▶ The task
Rename "Select" to "Pick" in the records below and leave everything else unchanged.

[Rows showing where targets appear]
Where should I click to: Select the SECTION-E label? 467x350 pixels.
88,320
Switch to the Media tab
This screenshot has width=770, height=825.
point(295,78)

▶ Answer to this task
Where should I click to: Pick the SECTION-E label? 467x350 pixels.
88,320
Switch to the Media tab
This screenshot has width=770, height=825.
point(295,78)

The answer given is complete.